» What is asked: Reproduce every line of the material below, requests included, but multiply each coordinate in the answers by 1.35 and round it to the nearest whole number, with halves rounded up. Leave the numbers in the requests unchanged, and omit the pictures from your reply.

» Records to process:
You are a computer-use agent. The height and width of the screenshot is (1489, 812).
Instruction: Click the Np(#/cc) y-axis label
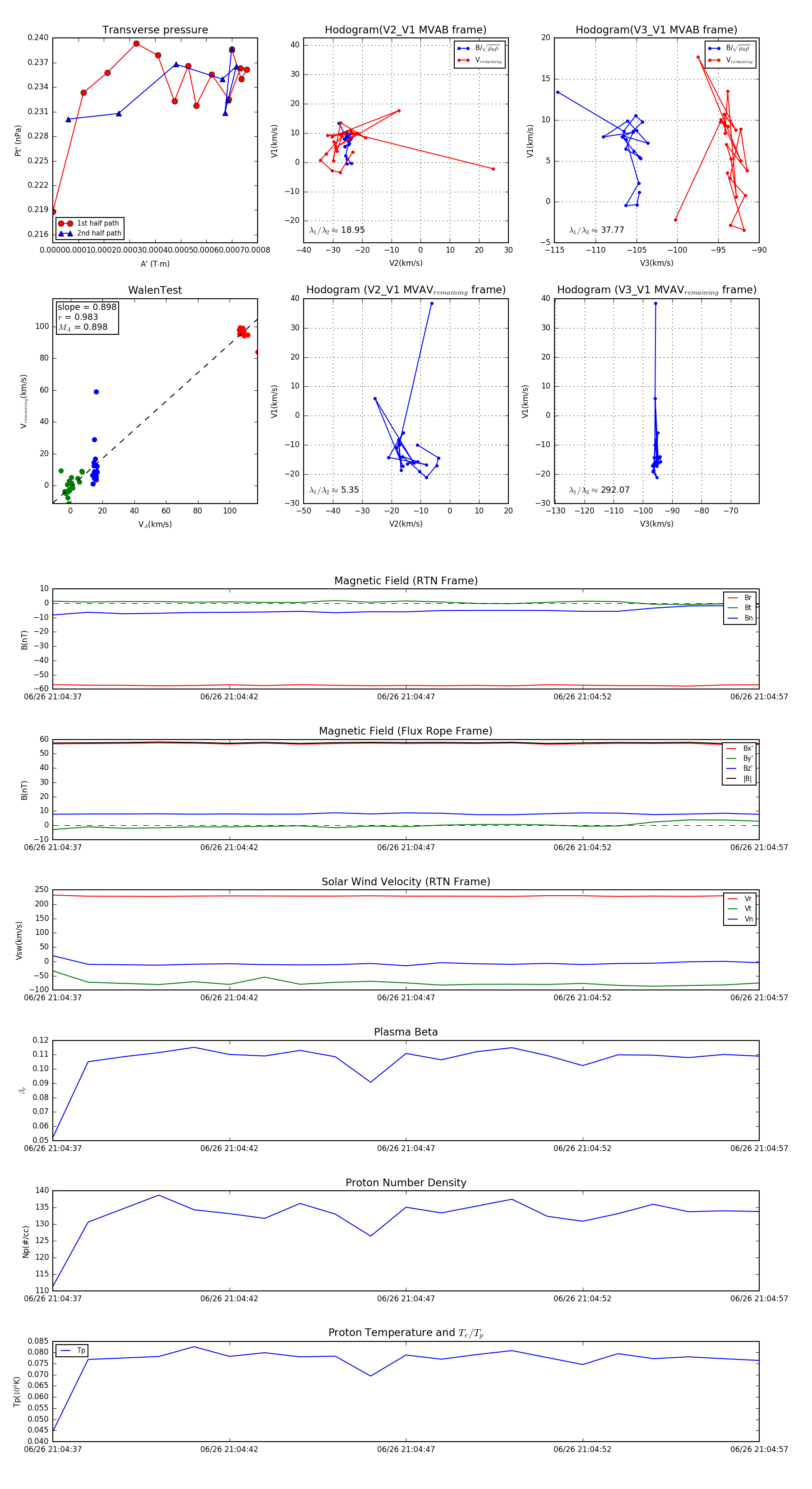point(25,1241)
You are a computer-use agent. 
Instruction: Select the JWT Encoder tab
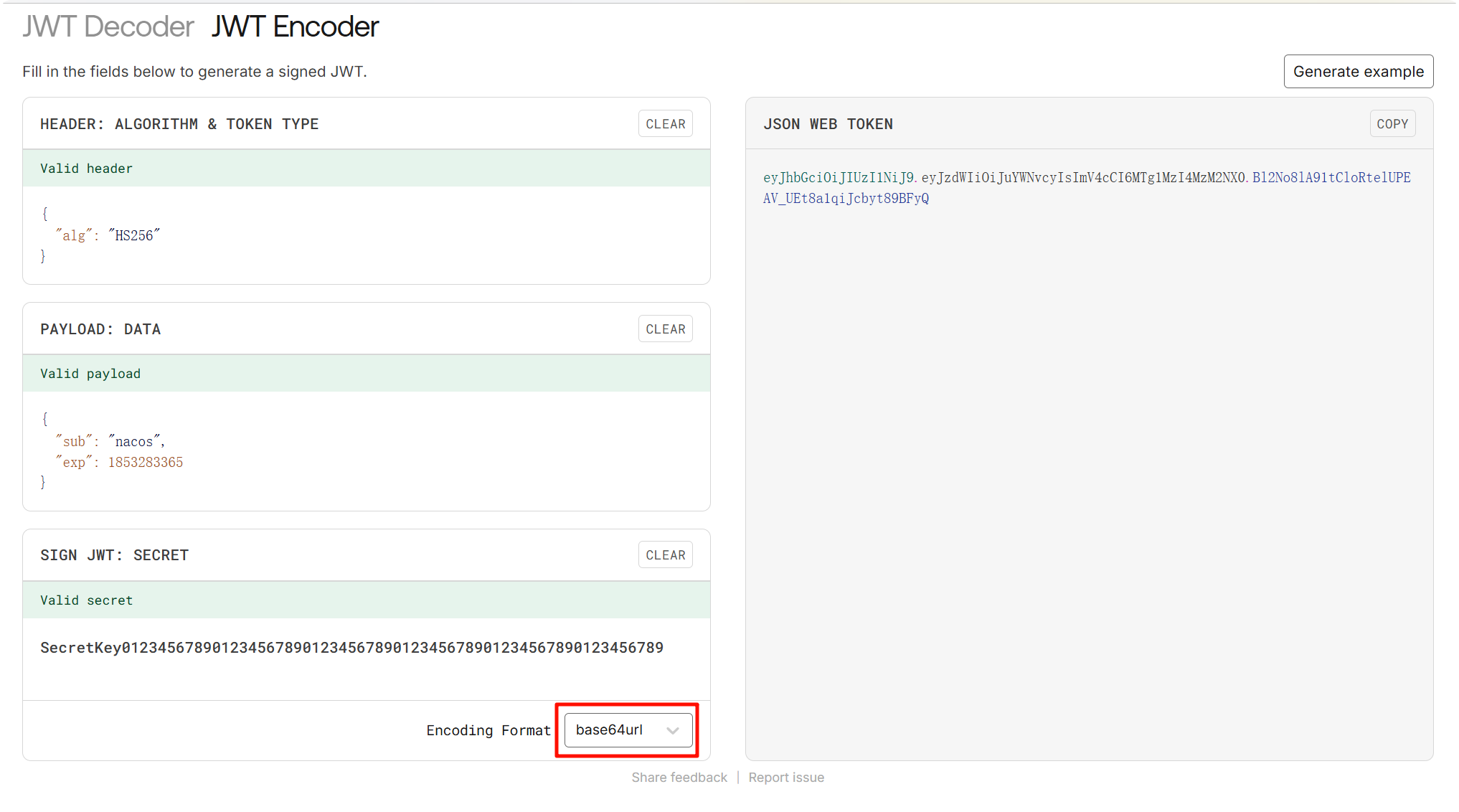[x=295, y=27]
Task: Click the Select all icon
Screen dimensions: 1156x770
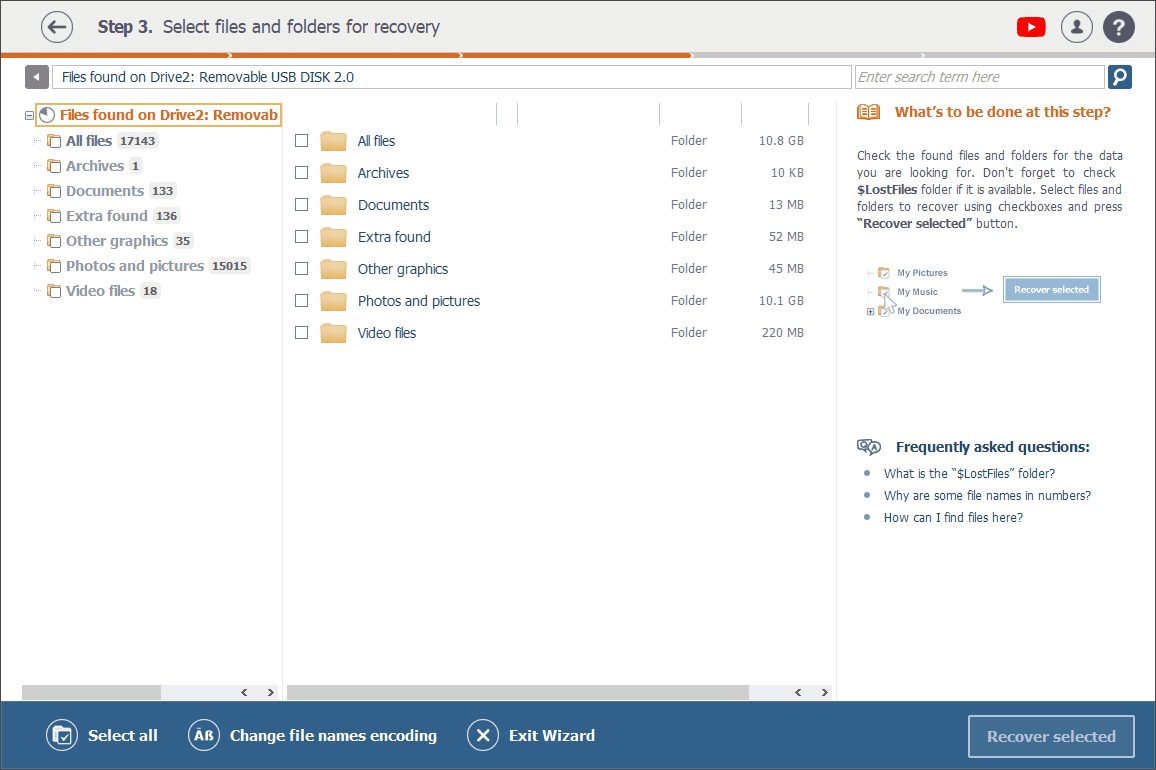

» Solution to the problem:
You are a computer-use agent. The height and width of the screenshot is (1489, 812).
Instruction: Click the Np(#/cc) y-axis label
point(34,1675)
You are a computer-use agent. 
Instruction: Select the JWT Encoder tab
[x=398, y=36]
Task: Click the Select all icon
Screen dimensions: 1156x770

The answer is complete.